Dan Xia, United States of America
Denali Therapeutics Translational SciencesAuthor Of 1 Presentation
NOVEL APP KNOCK-IN MOUSE MODEL REVEALS PROFOUND METABOLIC PERTURBATIONS IN PHAGOCYTIC MICROGLIA
Abstract
Aims
Emerging human genetics and preclinical research revealed that microglia are likely contributing to AD pathophysiology. Microglia are responding to various pathogenic drivers of AD but the mechanisms by which microglia become dysfunctional and contribute to disease remain unclear. Here, we aimed to characterize amyloid-β related pathology and microglial responses in a novel APP knock-in mouse model.
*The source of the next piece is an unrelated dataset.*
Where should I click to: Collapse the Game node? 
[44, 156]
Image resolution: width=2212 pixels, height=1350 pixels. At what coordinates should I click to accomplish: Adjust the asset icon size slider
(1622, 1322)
In particular, we sought to determine if pathogenic fibrillar form of Aβ causes transcriptomic and lipid dysregulation in microglia as a result of phagocytic uptake and to which extent this dysregulation perturbs immunometabolism.
Methods
We developed and characterized a new APP knock-in (KI) mouse model that circumvent limitations of transgenesis and applied multi-omics approaches in combination with cell population enrichment techniques to deeply characterize cellular perturbations of microglia in this mouse model.
Results
We validated the novel APP-KI mouse model by showing a dramatic increase of Aβ42/40 ratio in the brain, CSF and plasma at various ages, and demonstrated that it was associated with a progressive accumulation of amyloid plaques and an increase of markers of neuroinflammation and neurodegeneration. We then describe profound transcriptomic and lipidomic perturbations in brain-sorted microglia and reveal that some of those changes were exacerbated or unique in microglia showing evidence of Aβ accumulation.
Conclusions
Our in-depth analysis of this novel APP KI mouse model confirms emergence of disease-relevant biology and progressive accumulation of pathological hallmarks of AD. Additionally, we reveal profound immunometabolic perturbations in microglia supporting the notion that profound cellular alterations may lead to lysosomal dysfunction in highly phagocytic microglia.